Ketika Pendidikan
Melahirkan Kaum Intelektul yang Tidak Bermoral
Di
era globalisasi ini, persoalan budaya dan moral bangsa telah menjadi
sorotan tajam masyarakat. Moralitas bangsa Indonesia yang mayoritas
penduduknya beragama Islam telah merosot jauh dari nilai-nilai
keagamaannya, karena tercermin dengan semakin kronisnya penyakit yang bernama korupsi.

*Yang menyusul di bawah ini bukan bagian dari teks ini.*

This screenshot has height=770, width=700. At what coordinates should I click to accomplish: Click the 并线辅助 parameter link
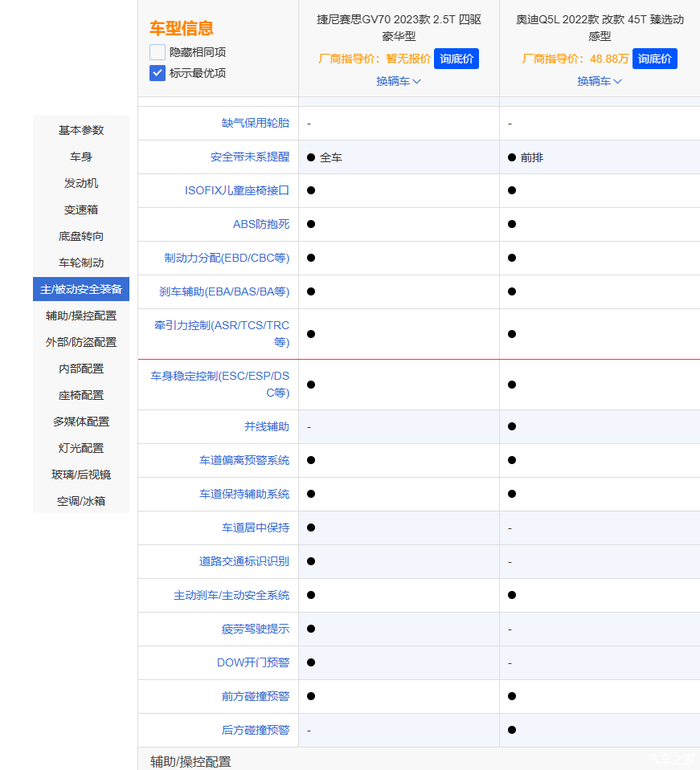267,426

Terpuruknya bangsa ini, bukan hanya disebabkan oleh krisis ekonomi,
melainkan juga karena krisis akhlak. Krisis akhlak telah menjalar dan
menjangkiti bangsa ini dan hampir semua elemen bangsa juga merasakannya.
Oleh karena itu, perekonomian bangsa Indonesia semakin ambruk, kasus
korupsi, kolusi, nepotisme (KKN), dan perbuatan-perbuatan yang merugikan
bangsa merajalela. Perkelahian, tawuran, perusakan, perkosaan,
minum-minuman keras, mengonsumsi narkoba, dan bahkan pembunuhan.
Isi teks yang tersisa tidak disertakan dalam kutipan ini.